Time-resolved (CW) electron paramagnetic resonance spectroscopy (TREPR) has been used to investigate the diffusional dynamics of radical pairs created in micelles made from nonionic, poly(ethylene glycol) (PEG)-based surfactants (Brij-35, Triton X-100, and Cremophor EL). Photoexcitation of solubilized perdeuterated benzophenone (BP) at 308 nm leads to hydrogen atom abstraction by triplet BP from the surfactant chains. Spectral simulation and comparison to other PEG radicals shows that H-atom abstraction is taking place in the PEG outer shell of Brij-35 and Triton X-100 micelles rather than in the alkyl chain core. The TREPR spectra exhibit a temperature-dependent superposition of chemically induced electron spin polarization (CIDEP) patterns.

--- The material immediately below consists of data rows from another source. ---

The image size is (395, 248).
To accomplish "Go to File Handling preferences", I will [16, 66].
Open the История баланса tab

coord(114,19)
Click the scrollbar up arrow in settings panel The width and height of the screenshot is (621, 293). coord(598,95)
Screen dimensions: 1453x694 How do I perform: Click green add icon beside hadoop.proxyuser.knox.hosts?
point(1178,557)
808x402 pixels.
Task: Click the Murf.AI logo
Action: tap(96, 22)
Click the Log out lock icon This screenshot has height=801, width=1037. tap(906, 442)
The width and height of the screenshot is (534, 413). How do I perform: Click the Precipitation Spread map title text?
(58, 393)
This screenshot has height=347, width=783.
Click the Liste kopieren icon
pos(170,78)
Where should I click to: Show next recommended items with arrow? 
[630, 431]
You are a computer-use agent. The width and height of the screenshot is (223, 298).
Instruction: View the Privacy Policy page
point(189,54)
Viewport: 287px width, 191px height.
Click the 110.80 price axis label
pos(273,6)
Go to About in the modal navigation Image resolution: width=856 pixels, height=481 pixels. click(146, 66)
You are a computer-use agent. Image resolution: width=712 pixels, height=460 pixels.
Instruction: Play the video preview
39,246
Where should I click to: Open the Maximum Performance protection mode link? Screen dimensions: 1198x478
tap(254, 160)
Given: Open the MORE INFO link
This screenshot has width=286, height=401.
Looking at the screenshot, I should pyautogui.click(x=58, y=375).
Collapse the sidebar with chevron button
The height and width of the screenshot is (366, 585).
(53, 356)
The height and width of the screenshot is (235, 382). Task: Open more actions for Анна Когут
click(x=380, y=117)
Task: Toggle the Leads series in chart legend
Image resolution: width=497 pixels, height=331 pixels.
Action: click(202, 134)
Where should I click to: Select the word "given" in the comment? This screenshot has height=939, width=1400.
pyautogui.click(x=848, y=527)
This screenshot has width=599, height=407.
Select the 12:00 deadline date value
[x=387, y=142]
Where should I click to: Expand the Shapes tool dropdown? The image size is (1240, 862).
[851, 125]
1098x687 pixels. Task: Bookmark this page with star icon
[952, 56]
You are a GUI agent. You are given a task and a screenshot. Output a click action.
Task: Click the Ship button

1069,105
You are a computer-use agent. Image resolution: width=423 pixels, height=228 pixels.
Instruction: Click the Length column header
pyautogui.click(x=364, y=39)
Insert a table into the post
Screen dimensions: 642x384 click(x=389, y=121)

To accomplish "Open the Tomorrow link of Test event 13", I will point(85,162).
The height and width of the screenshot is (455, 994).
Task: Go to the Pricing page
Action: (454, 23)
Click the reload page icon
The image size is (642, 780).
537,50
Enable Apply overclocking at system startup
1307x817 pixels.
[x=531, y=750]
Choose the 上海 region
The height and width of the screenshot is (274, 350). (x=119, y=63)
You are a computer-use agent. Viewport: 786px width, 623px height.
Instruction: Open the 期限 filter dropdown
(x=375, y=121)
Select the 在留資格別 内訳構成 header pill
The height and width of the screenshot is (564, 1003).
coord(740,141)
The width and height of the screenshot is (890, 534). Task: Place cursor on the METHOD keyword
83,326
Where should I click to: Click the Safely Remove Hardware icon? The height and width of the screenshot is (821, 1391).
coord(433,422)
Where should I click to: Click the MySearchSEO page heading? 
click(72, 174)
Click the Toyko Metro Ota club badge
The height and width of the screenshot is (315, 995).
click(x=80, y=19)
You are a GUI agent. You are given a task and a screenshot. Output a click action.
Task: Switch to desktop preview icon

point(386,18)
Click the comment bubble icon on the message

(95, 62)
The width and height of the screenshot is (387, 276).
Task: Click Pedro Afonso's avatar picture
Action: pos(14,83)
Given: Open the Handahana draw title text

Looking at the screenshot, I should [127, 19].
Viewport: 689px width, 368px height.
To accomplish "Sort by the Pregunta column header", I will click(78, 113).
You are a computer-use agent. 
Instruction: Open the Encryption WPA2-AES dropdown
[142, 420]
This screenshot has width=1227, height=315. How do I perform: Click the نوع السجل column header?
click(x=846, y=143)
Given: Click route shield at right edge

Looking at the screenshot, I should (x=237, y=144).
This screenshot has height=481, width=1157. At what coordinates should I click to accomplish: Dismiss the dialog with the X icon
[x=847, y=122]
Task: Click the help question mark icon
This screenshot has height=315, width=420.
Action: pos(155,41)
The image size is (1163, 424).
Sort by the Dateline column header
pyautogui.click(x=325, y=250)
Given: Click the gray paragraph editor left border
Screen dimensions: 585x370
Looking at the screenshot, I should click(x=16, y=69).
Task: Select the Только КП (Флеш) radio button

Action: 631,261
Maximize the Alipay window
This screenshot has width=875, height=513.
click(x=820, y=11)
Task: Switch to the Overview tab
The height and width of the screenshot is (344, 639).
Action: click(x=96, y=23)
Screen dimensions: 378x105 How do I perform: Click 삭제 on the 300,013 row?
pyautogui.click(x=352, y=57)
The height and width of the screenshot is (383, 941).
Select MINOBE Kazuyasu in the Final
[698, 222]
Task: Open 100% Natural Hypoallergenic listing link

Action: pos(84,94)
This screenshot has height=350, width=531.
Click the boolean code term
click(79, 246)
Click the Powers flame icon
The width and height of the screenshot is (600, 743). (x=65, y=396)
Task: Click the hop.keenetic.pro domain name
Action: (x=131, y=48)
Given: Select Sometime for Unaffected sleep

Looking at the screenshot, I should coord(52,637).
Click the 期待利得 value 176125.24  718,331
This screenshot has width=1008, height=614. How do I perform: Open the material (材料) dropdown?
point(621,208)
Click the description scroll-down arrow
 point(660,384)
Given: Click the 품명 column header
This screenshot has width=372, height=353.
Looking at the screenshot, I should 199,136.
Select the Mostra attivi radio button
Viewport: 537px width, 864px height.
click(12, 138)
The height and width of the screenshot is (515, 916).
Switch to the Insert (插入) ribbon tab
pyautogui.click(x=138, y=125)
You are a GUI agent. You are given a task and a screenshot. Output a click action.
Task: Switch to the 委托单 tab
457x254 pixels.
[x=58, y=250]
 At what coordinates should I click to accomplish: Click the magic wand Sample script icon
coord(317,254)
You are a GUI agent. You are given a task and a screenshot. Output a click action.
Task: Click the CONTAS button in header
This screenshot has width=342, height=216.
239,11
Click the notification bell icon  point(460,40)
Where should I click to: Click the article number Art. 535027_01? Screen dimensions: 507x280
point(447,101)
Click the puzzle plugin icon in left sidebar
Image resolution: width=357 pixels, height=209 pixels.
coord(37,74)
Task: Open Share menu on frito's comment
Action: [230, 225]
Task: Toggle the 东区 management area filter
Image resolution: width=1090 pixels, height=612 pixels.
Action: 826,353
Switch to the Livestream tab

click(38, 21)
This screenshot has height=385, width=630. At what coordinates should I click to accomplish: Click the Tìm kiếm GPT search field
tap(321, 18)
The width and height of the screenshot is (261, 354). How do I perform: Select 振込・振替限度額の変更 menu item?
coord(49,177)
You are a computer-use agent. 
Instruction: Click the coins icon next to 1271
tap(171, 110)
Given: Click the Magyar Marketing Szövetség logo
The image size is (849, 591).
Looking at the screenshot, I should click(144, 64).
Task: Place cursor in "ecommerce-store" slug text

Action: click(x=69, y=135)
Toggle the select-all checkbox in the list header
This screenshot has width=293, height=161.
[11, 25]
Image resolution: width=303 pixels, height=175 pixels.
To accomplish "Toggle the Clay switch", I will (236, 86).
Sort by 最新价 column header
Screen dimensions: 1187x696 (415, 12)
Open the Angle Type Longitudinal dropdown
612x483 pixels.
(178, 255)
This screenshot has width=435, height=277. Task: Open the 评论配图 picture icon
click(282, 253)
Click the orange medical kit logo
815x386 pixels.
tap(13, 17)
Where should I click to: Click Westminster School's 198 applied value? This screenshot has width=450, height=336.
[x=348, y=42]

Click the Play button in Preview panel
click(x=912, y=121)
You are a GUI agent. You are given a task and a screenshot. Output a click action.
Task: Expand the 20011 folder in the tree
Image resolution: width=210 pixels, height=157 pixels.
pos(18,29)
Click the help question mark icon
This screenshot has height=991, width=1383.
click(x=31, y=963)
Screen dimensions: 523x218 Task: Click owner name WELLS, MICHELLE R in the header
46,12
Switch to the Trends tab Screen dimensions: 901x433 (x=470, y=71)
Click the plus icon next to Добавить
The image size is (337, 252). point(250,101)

In Brij-35 solutions, radical pair mechanism (RPM) multiplet polarization is predominant at room temperature, but strong spin-correlated radical pair (SCRP) polarization is observed at temperatures above 40 °C. In Triton X-100, the triplet mechanism (TM) dominates at all temperatures and delay times, with some evidence of S-T - SCRP polarization at longer delay times. The results are discussed qualitatively in terms of a spectral exchange model that uses spin product operators. Using known micellar dimensions, the diffusion coefficient of the radicals in the micelle interior and their escape rates can be estimated. Radicals of identical structure produced from pure PEG and aqueous PEG solutions show ordinary RPM polarization at all temperatures, and these spectra are used to confirm the photochemical mechanism and to provide characterization data (hyperfine couplings) for the radicals. The BP/Cremophor EL system was TREPR silent most likely because of triplet quenching impurities.